A visit to the Gardens by the Bay is a must.  I was luckiest that my plane departs later in the evening.  It allowed a few more hours to grab another visit to the garden. Here is some history about the garden. The huge garden site open to the public in 2011. And since then all the plants have grown and are still growing. The mission includes that it become a tropical forest. And the moment I stepped in the garden, I was in awe of the amazing landscape of the Supertrees that stood 25 to 50 meters tall and are covered with 200 species of plants onto its special panels. And come alive at night with a dazzling display of lights bursting across the sky. And there’s an aerial walkway that lets you get a panoramic view of the garden and an up-close look at the Supertree technology. It was all a unique experience to stroll around the garden.
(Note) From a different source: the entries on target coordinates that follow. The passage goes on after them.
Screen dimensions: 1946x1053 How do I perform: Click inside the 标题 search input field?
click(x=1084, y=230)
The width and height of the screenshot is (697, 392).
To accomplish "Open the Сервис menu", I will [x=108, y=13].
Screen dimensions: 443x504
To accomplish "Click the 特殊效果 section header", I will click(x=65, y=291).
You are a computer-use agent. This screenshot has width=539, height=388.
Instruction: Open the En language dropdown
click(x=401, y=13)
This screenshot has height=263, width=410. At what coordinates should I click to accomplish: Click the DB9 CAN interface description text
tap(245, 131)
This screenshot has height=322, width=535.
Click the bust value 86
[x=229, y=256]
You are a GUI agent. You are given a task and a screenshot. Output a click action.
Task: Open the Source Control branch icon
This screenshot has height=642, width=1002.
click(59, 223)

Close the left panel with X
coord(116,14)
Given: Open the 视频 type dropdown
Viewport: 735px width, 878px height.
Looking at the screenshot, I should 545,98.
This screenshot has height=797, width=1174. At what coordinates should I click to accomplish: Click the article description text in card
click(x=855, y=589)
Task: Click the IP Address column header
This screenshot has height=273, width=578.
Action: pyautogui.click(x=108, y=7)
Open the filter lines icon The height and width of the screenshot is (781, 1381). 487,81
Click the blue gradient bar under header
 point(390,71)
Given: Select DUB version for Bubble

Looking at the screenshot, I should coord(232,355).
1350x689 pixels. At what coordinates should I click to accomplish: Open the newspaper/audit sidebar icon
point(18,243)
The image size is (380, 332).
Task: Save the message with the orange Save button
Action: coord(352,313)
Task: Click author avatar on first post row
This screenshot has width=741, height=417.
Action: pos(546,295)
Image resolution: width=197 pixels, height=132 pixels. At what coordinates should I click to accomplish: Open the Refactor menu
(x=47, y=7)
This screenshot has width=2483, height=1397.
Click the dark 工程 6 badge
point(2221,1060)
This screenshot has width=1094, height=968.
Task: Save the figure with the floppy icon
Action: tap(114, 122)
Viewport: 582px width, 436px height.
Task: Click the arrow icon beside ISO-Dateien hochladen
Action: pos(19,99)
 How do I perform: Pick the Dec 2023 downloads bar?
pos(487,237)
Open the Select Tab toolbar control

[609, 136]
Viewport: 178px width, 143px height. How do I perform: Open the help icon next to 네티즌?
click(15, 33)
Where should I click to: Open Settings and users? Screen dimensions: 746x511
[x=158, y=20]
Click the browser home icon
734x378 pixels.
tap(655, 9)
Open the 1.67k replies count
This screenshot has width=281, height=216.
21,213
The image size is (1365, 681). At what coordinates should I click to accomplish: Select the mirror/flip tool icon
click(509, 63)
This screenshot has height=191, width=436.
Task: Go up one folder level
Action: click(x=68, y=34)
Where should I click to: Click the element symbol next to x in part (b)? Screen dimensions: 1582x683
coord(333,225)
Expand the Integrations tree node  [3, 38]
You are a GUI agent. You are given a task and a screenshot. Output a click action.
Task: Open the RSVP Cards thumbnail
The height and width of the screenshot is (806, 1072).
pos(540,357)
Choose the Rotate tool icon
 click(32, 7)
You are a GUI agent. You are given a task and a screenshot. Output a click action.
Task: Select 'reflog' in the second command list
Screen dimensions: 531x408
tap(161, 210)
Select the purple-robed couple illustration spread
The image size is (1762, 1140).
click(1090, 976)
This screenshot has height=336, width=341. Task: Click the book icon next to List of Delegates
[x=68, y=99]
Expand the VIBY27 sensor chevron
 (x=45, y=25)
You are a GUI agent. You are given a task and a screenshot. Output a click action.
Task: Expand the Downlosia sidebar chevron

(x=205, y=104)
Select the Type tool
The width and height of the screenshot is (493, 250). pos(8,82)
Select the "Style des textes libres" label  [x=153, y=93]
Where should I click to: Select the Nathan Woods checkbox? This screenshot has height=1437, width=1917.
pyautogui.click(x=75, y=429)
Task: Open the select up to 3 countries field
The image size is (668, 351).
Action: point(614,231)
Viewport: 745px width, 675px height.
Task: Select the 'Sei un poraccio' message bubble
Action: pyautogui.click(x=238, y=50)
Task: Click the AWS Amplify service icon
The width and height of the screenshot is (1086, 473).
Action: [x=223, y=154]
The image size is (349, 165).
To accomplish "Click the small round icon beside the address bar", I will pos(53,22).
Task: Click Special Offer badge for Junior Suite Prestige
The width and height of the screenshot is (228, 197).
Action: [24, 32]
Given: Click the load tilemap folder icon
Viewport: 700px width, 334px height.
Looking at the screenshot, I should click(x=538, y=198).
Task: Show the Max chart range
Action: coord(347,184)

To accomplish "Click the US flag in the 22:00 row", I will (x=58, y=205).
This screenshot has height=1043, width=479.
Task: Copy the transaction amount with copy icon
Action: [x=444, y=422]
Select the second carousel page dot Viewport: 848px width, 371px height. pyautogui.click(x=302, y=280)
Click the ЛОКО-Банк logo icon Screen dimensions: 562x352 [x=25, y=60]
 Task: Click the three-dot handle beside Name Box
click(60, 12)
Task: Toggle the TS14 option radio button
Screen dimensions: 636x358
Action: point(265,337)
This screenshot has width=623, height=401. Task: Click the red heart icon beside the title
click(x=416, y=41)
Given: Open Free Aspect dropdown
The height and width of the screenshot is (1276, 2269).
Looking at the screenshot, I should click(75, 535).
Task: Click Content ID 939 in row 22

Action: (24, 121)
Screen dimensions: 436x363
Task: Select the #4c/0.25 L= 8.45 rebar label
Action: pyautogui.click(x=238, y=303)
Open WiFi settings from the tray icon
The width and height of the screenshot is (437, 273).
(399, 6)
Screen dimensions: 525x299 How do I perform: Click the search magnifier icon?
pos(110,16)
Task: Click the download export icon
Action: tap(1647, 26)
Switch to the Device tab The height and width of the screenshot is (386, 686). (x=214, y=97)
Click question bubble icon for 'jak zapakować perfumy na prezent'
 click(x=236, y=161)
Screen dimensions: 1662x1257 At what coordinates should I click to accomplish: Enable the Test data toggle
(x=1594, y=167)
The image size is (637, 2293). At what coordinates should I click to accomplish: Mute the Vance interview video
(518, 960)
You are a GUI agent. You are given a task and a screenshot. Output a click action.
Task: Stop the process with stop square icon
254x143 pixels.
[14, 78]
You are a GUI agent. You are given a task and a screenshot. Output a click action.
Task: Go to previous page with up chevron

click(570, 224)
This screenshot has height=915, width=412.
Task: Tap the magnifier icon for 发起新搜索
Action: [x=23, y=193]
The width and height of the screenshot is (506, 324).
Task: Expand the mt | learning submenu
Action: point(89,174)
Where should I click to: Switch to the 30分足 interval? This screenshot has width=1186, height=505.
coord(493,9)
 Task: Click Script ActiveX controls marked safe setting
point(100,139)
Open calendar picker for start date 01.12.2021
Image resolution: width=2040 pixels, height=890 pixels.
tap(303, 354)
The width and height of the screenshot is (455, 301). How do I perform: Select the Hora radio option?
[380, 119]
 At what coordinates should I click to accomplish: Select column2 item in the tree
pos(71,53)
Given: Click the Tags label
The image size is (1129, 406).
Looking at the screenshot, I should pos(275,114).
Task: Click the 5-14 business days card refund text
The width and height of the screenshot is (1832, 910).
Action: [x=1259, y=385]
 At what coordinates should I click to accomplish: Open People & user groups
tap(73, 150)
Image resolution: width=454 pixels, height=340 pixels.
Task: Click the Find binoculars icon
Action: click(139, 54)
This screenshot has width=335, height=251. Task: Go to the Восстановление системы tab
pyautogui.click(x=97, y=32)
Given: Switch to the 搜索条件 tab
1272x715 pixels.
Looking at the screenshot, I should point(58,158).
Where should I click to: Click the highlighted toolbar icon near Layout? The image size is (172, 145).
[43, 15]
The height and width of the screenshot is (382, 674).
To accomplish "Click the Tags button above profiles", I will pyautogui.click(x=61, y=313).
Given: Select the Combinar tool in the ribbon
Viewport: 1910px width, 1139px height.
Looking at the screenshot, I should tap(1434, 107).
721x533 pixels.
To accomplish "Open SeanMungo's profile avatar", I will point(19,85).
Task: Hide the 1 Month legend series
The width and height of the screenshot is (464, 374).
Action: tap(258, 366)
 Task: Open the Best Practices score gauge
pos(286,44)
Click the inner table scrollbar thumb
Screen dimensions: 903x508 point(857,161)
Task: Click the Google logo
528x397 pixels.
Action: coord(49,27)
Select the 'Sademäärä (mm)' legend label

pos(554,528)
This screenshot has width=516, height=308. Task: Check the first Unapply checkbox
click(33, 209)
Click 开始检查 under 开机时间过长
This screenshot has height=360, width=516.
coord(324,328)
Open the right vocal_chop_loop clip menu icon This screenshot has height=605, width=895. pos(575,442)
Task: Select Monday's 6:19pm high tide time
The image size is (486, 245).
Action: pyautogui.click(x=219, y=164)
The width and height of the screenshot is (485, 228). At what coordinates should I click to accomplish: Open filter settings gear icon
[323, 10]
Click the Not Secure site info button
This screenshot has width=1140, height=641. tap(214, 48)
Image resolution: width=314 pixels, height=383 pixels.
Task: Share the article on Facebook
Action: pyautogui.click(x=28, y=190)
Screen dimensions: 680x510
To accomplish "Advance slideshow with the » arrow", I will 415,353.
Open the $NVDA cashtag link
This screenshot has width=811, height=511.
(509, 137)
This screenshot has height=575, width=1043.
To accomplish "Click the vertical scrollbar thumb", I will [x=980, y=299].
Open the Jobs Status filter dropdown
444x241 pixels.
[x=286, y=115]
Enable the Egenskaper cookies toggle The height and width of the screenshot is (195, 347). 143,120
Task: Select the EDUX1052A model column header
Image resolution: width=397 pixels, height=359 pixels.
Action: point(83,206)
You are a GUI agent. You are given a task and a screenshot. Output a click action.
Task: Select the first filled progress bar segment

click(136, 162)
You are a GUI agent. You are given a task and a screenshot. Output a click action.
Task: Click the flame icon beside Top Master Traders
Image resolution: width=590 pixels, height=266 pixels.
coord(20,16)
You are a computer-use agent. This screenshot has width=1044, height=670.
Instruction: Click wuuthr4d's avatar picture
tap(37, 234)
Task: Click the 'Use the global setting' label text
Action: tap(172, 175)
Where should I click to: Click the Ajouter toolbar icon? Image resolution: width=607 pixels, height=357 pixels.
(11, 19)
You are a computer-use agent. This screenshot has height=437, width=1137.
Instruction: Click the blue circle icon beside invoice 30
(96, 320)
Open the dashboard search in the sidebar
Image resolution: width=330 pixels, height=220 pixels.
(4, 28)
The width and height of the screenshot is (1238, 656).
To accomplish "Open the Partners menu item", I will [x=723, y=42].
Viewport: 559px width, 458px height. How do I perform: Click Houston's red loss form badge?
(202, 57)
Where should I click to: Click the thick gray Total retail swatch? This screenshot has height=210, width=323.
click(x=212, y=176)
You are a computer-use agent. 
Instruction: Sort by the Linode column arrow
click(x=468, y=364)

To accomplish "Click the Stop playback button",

We also went to visit a conservatory. There were actually two conservatories, the flower dome, and the cloud forest.  I wished I could have visited both but because of my flight I had to pick one. And so, I picked the flower dome.  There was a special exhibition of African flowers going.  I was excited to see African flowers again.  The flowers I saw on my last tour to Africa in 2015.  As we entered the dome, I realize it wasn’t just flowers that they were showing but also African baobab trees, too. I suddenly became so fascinated to how they could get such trees to Singapore because they were huge and probably heavy too. There was a cactus garden with some caucus from the USA. Another interesting display were the plants called “live rocks”. They were small caucus plants that looked like rocks and the display had everyone to look for the live rock plant among real rocks. There was art work displayed with the plants and flowers. One art scene with fish sculptures among caucus was interesting. The arrangement of the sculpture fishes and the caucus looked like an underwater scene. I thought it was pretty. Other artwork included floral and wood sculptures. After we exit the dome, I thought the Cloud Forest exhibitions would also be interesting, too. I promised myself to come back again for the Cloud Forest and other sites of the garden.

Eventually, it was time for me to go, to return home to Japan. I suddenly sense a sadness that the fun of seeing and learning new things has come to a stop. Though I’m very happy to know that I can come back again soon. I’ve made new friends in the city to also come back to. Thank you, my friends, in Singapore for showing me your beautiful country.